>> START ROWS

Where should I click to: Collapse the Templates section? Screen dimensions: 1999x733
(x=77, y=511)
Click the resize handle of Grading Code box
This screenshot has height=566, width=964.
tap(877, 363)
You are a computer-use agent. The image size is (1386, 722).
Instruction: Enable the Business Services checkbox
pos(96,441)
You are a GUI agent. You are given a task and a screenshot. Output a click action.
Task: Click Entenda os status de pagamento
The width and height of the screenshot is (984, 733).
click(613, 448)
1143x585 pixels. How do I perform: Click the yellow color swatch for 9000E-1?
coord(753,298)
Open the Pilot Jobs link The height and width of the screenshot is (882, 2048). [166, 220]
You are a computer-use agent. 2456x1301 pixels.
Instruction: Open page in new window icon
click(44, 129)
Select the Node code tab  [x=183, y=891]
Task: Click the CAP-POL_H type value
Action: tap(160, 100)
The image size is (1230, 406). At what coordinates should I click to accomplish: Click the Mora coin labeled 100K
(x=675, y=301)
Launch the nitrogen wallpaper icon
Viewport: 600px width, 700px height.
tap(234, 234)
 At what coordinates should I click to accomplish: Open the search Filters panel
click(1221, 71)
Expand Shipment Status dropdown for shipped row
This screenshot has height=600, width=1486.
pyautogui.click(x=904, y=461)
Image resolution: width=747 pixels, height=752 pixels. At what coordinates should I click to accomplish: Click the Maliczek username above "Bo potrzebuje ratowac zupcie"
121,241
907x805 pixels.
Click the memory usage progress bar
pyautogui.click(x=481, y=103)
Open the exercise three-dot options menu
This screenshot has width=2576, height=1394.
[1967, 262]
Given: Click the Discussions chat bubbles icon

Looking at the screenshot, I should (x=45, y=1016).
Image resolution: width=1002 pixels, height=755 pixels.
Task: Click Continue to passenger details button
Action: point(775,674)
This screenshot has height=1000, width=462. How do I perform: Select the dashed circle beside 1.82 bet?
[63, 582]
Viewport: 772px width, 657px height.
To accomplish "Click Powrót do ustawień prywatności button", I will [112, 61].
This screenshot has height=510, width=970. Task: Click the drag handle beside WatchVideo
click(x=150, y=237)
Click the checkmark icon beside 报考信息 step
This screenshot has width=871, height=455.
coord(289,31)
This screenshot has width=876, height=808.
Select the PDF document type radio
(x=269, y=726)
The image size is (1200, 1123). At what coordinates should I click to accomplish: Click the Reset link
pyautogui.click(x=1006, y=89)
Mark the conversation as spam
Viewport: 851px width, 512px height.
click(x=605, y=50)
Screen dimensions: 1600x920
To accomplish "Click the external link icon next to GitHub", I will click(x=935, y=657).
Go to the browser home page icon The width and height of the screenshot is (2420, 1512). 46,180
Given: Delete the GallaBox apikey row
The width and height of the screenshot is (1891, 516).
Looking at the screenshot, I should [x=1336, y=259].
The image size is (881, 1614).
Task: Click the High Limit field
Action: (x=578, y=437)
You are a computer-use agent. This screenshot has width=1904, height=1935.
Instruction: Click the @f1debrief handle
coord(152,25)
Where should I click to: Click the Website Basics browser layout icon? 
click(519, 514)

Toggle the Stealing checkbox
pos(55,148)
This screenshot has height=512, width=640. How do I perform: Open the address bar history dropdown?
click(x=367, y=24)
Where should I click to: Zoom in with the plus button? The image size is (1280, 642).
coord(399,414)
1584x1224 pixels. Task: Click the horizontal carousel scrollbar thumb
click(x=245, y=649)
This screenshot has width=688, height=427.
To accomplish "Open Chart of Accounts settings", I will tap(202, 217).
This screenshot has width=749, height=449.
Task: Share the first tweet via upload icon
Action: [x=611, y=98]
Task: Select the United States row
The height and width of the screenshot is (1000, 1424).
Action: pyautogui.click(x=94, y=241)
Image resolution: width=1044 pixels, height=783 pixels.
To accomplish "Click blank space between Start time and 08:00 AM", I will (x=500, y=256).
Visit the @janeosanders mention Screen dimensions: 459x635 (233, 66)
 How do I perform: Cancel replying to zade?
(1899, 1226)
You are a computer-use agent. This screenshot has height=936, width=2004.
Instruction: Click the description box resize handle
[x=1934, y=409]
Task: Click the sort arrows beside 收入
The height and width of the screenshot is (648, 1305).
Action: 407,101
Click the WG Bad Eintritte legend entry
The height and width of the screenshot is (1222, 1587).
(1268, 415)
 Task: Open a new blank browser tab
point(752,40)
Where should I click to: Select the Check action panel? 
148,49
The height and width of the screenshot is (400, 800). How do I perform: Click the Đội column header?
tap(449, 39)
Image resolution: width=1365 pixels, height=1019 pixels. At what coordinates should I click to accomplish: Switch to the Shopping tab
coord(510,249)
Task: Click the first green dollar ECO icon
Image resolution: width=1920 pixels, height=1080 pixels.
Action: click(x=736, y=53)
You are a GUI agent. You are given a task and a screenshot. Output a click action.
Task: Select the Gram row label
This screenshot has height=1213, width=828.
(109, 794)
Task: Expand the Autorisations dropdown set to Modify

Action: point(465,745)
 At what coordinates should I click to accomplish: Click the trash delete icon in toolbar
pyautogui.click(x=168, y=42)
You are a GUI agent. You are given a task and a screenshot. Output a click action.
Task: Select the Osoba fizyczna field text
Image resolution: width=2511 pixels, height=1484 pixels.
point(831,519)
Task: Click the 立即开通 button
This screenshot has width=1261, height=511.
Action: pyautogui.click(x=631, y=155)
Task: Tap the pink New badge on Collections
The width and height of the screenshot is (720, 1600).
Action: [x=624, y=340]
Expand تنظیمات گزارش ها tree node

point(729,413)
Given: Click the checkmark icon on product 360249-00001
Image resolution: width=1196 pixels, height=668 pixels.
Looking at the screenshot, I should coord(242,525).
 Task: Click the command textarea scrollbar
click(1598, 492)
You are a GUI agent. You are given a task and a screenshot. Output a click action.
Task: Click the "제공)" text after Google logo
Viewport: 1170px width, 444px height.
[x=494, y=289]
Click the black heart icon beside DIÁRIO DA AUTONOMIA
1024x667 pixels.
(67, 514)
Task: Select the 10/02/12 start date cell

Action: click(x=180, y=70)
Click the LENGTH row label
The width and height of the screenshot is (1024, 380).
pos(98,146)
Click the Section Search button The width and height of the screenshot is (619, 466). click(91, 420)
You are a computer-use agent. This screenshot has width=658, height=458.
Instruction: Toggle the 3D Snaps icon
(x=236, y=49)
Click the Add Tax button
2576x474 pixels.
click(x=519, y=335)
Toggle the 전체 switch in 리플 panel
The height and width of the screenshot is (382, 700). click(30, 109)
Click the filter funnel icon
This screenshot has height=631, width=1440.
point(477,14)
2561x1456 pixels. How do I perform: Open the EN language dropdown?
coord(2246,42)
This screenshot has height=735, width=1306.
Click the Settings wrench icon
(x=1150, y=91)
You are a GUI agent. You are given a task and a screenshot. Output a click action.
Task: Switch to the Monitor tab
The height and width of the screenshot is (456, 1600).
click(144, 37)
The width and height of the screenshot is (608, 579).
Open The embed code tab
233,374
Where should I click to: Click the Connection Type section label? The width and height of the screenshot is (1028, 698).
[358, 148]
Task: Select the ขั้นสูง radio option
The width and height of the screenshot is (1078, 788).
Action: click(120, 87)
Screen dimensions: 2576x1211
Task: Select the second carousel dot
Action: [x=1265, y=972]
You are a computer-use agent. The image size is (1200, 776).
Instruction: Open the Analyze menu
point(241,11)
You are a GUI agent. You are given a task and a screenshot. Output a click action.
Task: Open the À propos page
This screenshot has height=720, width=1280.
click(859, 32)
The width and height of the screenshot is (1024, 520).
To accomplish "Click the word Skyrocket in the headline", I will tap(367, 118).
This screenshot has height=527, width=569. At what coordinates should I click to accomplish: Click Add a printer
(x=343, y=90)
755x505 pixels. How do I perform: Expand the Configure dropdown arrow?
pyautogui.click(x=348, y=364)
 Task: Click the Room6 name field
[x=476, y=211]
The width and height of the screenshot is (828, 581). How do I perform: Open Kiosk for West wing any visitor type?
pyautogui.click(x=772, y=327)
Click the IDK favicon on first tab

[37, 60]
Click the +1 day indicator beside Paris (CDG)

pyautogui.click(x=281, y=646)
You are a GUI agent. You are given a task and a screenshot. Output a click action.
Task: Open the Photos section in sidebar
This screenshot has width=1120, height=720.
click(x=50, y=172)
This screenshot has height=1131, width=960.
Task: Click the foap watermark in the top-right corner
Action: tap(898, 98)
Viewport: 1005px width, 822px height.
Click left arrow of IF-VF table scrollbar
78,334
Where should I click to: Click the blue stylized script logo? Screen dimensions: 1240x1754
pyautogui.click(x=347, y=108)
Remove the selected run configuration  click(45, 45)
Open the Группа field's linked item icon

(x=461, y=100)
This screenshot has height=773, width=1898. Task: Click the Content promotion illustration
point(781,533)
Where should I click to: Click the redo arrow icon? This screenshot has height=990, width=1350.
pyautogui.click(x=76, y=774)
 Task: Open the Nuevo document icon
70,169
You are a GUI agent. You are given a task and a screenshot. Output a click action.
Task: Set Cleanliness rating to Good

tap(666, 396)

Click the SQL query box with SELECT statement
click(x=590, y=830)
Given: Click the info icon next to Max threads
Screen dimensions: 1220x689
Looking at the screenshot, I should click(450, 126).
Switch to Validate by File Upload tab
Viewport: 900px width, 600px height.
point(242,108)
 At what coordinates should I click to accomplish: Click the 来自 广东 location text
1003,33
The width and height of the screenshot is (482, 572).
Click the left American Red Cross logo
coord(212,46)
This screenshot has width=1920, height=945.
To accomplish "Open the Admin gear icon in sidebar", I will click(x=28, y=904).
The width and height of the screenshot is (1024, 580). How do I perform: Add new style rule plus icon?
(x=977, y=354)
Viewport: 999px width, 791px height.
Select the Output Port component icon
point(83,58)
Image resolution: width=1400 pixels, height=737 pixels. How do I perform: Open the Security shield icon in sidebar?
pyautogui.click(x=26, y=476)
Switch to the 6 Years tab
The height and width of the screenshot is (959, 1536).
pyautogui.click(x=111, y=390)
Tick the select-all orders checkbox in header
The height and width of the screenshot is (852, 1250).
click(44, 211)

>> END ROWS

▶ _STATED TASK_
Arrange the listing lines from the one containing "Viewport: 772px width, 657px height." through the one containing "(x=269, y=726)" as a numbered list, leaving out blank lines.

▶ _TASK RESPONSE_
1. Viewport: 772px width, 657px height.
2. To accomplish "Click Powrót do ustawień prywatności button", I will [112, 61].
3. This screenshot has height=510, width=970. Task: Click the drag handle beside WatchVideo
4. click(x=150, y=237)
5. Click the checkmark icon beside 报考信息 step
6. This screenshot has width=871, height=455.
7. coord(289,31)
8. This screenshot has width=876, height=808.
9. Select the PDF document type radio
10. (x=269, y=726)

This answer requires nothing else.